### WHAT YOU HAVE TO DO
Print, from the listing below, the lines starting at the line containing "Click font list scroll down arrow" and ending at the line containing "Task: Click the plus", exactly as they stand, and print nothing else.

### TASK INPUT
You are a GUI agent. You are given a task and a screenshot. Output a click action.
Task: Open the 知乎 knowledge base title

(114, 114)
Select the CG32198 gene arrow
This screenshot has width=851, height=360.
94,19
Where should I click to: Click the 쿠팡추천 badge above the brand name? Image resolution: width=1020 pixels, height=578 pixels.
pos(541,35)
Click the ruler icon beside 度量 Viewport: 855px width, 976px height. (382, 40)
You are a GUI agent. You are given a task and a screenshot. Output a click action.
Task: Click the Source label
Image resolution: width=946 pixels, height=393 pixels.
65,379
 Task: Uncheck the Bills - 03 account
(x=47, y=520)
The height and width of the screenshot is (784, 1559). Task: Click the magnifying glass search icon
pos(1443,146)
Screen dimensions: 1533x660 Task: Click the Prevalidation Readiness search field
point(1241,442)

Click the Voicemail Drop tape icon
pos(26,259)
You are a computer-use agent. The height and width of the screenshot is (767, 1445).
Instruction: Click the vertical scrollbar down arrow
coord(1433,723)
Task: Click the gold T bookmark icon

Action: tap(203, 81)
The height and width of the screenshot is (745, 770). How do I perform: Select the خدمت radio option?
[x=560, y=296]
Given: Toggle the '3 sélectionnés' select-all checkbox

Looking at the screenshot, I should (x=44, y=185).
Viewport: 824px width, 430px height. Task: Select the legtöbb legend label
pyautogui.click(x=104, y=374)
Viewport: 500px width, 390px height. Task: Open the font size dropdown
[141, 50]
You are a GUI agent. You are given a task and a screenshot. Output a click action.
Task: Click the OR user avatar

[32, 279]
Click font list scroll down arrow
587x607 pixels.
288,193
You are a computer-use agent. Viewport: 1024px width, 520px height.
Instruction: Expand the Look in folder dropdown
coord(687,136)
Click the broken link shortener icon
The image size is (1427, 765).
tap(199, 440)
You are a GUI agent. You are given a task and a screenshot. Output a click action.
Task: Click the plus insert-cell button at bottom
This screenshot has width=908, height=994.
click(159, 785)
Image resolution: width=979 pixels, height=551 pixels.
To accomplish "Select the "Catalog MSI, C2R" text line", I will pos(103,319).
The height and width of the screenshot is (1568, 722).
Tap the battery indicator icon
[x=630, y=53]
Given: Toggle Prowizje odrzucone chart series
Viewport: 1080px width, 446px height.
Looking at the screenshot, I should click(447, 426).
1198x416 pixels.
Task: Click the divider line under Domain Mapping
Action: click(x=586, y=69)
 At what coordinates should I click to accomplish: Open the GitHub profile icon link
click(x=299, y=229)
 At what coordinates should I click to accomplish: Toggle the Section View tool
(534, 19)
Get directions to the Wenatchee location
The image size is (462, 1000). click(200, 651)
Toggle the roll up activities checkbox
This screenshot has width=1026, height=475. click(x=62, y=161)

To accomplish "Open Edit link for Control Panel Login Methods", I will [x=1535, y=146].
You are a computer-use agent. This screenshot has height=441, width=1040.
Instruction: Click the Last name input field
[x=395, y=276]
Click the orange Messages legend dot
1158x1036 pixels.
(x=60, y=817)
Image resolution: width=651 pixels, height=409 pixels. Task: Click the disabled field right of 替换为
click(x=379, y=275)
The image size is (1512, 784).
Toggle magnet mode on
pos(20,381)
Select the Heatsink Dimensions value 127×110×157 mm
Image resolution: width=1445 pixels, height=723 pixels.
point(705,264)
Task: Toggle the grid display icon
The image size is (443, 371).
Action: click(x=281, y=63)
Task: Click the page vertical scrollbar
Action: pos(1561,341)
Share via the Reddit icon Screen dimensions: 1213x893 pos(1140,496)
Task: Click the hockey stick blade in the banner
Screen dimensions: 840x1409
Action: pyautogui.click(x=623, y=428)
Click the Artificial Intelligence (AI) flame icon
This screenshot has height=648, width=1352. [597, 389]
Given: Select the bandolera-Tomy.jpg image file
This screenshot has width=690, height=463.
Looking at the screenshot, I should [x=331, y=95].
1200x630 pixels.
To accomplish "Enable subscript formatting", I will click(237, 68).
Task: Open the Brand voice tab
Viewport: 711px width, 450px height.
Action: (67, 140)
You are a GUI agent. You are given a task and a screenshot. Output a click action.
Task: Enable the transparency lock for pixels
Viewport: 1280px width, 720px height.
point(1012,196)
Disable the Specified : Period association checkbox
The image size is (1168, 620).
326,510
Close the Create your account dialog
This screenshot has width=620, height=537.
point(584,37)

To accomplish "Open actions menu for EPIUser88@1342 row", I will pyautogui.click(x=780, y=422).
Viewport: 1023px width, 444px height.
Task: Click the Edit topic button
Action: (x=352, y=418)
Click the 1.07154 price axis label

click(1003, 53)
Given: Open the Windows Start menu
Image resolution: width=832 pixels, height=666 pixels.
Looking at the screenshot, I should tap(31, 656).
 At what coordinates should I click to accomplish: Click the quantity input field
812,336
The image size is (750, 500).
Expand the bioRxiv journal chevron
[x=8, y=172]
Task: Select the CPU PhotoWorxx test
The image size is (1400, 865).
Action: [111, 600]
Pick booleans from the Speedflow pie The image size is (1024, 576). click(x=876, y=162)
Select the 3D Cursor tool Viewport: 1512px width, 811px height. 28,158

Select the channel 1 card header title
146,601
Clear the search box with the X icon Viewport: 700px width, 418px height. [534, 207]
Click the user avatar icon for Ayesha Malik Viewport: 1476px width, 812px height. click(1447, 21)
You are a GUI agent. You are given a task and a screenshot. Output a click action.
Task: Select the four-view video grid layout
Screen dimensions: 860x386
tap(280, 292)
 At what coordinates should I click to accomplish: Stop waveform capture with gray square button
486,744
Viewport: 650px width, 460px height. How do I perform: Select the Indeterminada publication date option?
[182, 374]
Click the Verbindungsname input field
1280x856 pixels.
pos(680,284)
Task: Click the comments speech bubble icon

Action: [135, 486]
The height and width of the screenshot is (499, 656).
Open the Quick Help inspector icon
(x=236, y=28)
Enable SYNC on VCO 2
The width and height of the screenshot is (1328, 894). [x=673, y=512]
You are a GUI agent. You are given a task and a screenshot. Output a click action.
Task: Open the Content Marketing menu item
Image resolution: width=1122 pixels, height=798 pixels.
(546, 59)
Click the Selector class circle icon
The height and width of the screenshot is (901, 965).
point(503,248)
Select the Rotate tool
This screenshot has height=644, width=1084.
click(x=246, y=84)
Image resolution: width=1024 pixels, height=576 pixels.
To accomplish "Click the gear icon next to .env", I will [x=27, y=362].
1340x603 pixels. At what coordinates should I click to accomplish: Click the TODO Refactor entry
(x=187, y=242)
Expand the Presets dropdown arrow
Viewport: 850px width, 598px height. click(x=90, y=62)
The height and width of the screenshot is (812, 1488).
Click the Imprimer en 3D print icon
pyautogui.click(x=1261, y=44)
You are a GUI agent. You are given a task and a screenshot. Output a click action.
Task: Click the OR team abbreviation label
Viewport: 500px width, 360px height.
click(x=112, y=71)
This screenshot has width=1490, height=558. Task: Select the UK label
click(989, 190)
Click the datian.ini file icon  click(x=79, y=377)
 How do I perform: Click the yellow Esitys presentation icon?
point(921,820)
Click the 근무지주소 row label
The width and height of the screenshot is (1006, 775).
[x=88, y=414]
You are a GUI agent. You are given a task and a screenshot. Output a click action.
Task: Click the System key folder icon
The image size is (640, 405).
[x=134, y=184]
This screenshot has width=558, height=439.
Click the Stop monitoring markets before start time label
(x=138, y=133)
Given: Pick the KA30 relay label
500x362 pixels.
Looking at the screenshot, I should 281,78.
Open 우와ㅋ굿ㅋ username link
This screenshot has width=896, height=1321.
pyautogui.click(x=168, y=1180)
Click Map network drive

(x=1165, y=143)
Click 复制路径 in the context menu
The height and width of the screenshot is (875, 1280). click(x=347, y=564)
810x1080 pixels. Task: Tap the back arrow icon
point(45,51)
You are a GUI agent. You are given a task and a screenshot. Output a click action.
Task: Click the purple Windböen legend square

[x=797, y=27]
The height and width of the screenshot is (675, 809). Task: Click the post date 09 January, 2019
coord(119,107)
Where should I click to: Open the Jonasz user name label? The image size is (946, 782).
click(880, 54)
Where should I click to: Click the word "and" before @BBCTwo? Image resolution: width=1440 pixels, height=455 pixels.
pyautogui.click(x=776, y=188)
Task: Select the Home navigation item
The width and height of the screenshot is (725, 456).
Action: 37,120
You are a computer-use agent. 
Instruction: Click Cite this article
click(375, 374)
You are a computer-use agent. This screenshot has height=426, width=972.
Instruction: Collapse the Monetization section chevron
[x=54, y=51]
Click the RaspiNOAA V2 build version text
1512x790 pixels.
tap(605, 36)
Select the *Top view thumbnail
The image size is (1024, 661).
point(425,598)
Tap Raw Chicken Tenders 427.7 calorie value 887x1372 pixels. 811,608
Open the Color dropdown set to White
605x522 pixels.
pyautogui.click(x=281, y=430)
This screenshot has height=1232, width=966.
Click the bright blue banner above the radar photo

### SOLUTION FOR THIS TASK
Click font list scroll down arrow
587x607 pixels.
288,193
You are a computer-use agent. Viewport: 1024px width, 520px height.
Instruction: Expand the Look in folder dropdown
coord(687,136)
Click the broken link shortener icon
The image size is (1427, 765).
tap(199, 440)
You are a GUI agent. You are given a task and a screenshot. Output a click action.
Task: Click the plus insert-cell button at bottom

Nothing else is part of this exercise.